__Data excerpts__:

= = =

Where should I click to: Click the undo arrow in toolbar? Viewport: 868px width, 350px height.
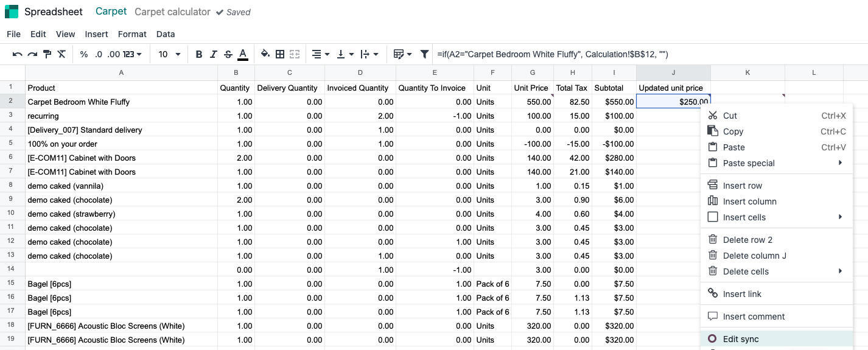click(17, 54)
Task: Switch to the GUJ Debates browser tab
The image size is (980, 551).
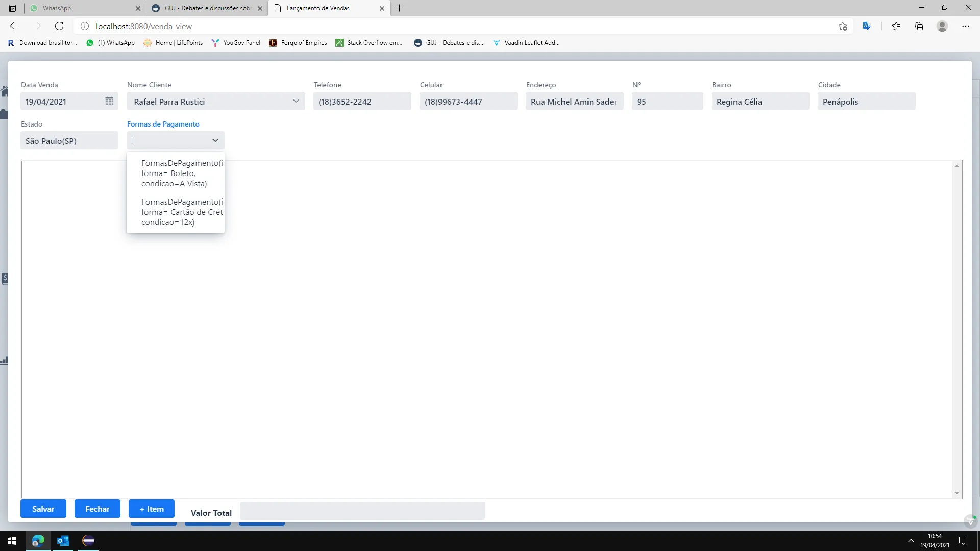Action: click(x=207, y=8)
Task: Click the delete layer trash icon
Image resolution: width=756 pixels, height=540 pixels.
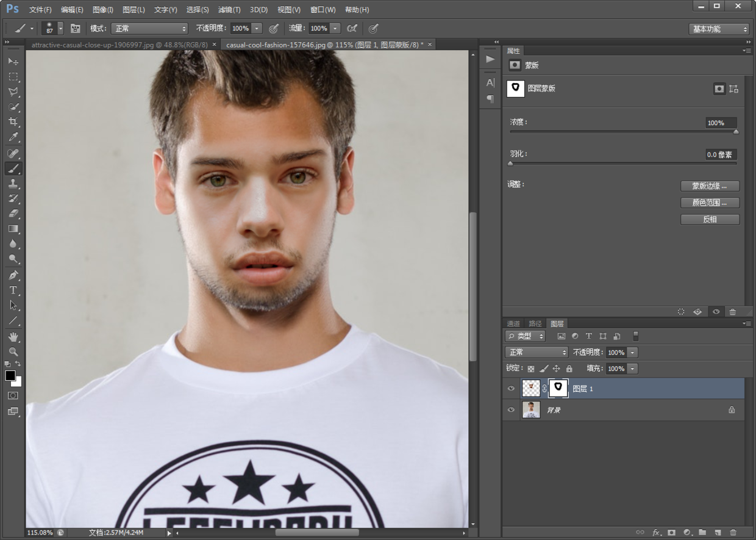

= = =

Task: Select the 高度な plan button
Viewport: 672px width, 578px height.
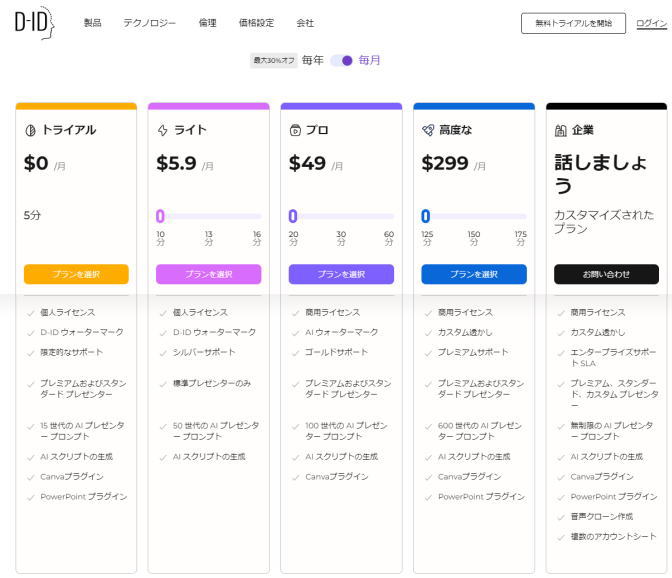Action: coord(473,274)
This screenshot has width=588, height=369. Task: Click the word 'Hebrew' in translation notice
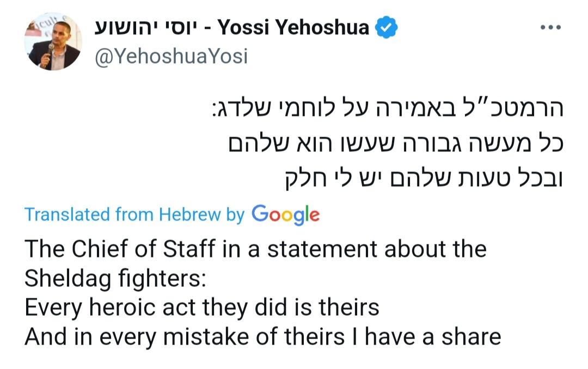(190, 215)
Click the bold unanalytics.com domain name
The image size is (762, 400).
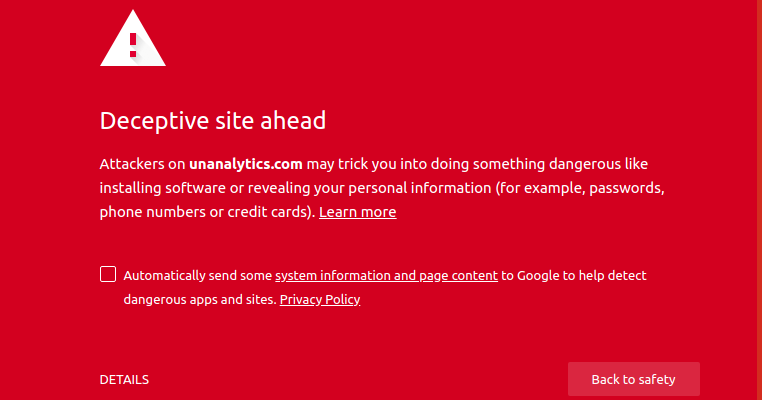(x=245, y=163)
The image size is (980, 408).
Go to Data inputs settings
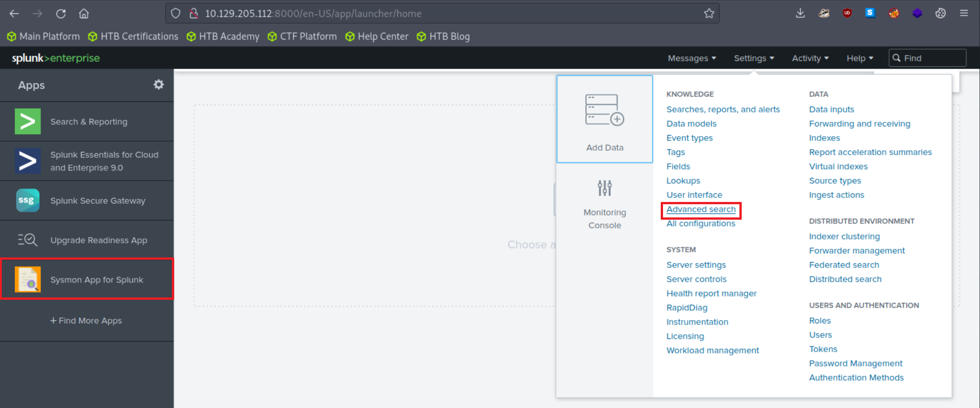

= = =

__Task to complete__: Would you please reproduce the entries above, starting at the line with "This screenshot has" and stopping after the line with "Go to Data inputs settings"? Omit any pictures.

__Solution to this exercise__:
This screenshot has width=588, height=369. Task: Click the word 'Hebrew' in translation notice
(190, 215)
Click the bold unanalytics.com domain name
The image size is (762, 400).
(x=245, y=163)
The image size is (980, 408).
Go to Data inputs settings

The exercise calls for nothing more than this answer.